2 novembre 2011

Le Destin s’amuse

Lyse Longpré, Le Destin s’amuse, Montréal, Beauchemin, 1948, 347 pages.
J’ignore qui est Lyse Longpré, si elle a écrit d’autres romans et je n’ai pas le DOLQ sous la main. D’après ce que je comprends, ce roman paru chez Beauchemin a été publié à compte d’auteur.
Pendant ses vacances d’été dans les Laurentides avec sa famille, Claire Bertrand, une blonde que tout le monde trouve jolie, a rencontré un pianiste, Jacques Dumais. Naturellement ils ont su qu’ils étaient amoureux avant de se parler. L’idylle est de courte durée, puisque Jacques doit se rendre en France pour perfectionner son piano. Les deux amoureux s’échangent des lettres au quotidien. Jacques, seul à Paris, finit par s’ennuyer. Un copain lui présente sa sœur : Hélène. Les lettres cessent de parvenir à Claire. Elle en fait une dépression, d’autant plus que Jacques a décidé de poursuivre ses études pianistiques pendant une autre année. Pour gagner sa vie, il donne des concerts et enseigne le piano. Ce qu’il ignore, c’est que son père, un entrepreneur prospère, a tout perdu, qu’il doit gagner sa vie comme simple ouvrier et qu'il est très malade.
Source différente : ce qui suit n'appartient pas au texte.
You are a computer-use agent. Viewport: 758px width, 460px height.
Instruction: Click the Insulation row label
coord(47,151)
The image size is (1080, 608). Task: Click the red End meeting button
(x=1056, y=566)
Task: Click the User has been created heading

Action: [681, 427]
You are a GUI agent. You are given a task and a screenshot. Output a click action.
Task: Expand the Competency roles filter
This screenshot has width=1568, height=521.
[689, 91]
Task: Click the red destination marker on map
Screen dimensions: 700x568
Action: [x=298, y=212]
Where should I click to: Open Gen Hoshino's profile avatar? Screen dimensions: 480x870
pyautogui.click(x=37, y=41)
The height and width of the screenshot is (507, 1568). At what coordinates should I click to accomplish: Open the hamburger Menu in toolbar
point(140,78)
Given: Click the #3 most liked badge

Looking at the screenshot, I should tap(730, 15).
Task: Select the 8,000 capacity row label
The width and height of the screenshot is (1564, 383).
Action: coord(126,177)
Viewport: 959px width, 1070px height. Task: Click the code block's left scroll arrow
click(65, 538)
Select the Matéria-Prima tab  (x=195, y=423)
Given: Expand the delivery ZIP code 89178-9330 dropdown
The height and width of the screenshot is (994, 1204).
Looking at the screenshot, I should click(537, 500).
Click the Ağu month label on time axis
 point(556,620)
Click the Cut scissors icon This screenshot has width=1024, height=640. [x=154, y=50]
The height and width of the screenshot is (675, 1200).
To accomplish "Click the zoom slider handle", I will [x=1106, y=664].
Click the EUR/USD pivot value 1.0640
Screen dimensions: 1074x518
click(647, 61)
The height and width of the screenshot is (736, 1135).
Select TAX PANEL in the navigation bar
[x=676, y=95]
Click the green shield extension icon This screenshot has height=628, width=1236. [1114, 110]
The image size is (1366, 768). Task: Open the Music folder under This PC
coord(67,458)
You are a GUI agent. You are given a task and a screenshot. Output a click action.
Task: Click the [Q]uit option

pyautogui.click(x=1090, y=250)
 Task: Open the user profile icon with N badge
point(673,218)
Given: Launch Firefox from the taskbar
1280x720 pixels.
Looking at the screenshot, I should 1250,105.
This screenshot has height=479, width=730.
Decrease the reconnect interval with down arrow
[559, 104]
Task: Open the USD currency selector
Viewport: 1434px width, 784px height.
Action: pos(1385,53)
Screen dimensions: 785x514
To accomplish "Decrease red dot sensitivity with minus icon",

Quand il meurt, Jacques doit rentrer au pays pour s’occuper de sa mère. Il promet à sa fiancée française de l’épouser dès que la situation de sa famille se sera stabilisée. Il revoit Claire et il s’aperçoit qu’il l'aime encore. Il écrit une lettre d’adieu à sa fiancée française et épouse Claire.
C’est un roman sentimental sans grand intérêt, beaucoup trop long, surtout dans la première partie. Mon résumé ne rend pas compte des intrigues secondaires qui mettent en scène les parents et amis des deux héros. La psychologie des personnages ne tient pas la route : il est difficile de comprendre qu’une fille puisse garder aussi longtemps l’amour d’un gars qui la rejette comme on jette des vieux bas : «  Sans ménagement aucun, Jacques lui annonçait une nouvelle année d'études à Paris, durant laquelle il prévoyait donner plusieurs concerts. Il regrettait de ne pouvoir plus trouver, comme autrefois, le temps de lui écrire souvent, mais, il espérait quand même qu'elle lui garderait une petite place dans son souvenir, en mémoire des belles heures qu'ils avaient vécues ensemble, autrefois. Il ajoutait même qu'il espérait recevoir de ses nouvelles à l'occasion, et lui souhaitait, pour l'avenir, beaucoup de succès et tout le bonheur possible. »
Et c’est trop souvent surécrit : « Claire eut une moue de dédain, en face du mensonge évident dont Jacques était devenu capable. Son cœur saigna abondamment, de cette blessure large et profonde que venait de lui infliger son ami, mais pas une larme ne vint humecter ses yeux translucides. Elle lut froidement, sans trouble extérieur, sauf un léger tremblement à sa main déséquilibrée. »
Inutile d'en ajouter, l’auteure y a sans doute mis beaucoup d’elle-même et, avec un bon éditeur et beaucoup de coupures, elle aurait écrit un petit roman sentimental qui aurait tenu la route.
Extrait
« Il ne goûtait rien de la splendeur d'une journée de juillet: ni le soleil qui mûrit les blés, ni le vent qui chante dans les feuilles, ni la source qui gazouille en serpentant dans la vallée. Il ne goûtait que la grande misère où son âme était plongée, où elle s'était plongée elle-même, que l'affreux tourment où son cœur se débattait.
« Claire ... Michèle ... » se répétait-il et, devant lui, comme dans un rêve, il revoyait ces deux jeunes filles qui avaient conquis son cœur.
Allait-il céder à l'ardeur du premier amour?
Claire! Elle était si jolie, si douce!
Comme il se sentait épris, dans ces lieux, de celle qu'il avait abandonnée, sans motif, dans un moment de solitude!
Il jeta un coup d'œil sur sa photo, celle que Louise lui avait donnée, puis, tout haut, en plein champ, il s'écria avec l'accent du délire: « Ma petite Claire, c'est toi que j'aime le plus au monde! Pardonne-moi de t'avoir délaissée », et il regarda son sourire, franc comme le bois qui pousse, baisa sa bouche avec la réticence que lui imposait l'erreur de sa vie!
Son âme était dans la joie et le trouble que provoque une vive exaltation amoureuse! » (p. 332-333)

2 commentaires:

Anonyme a dit...

Le DOLQ peut être consulté en ligne sur le site de BAnQ :
http://services.banq.qc.ca/sdx/DOLQ/

C'est très pratique.

Jean-Louis Lessard a dit...

Seulement le premier tome, pour l'instant.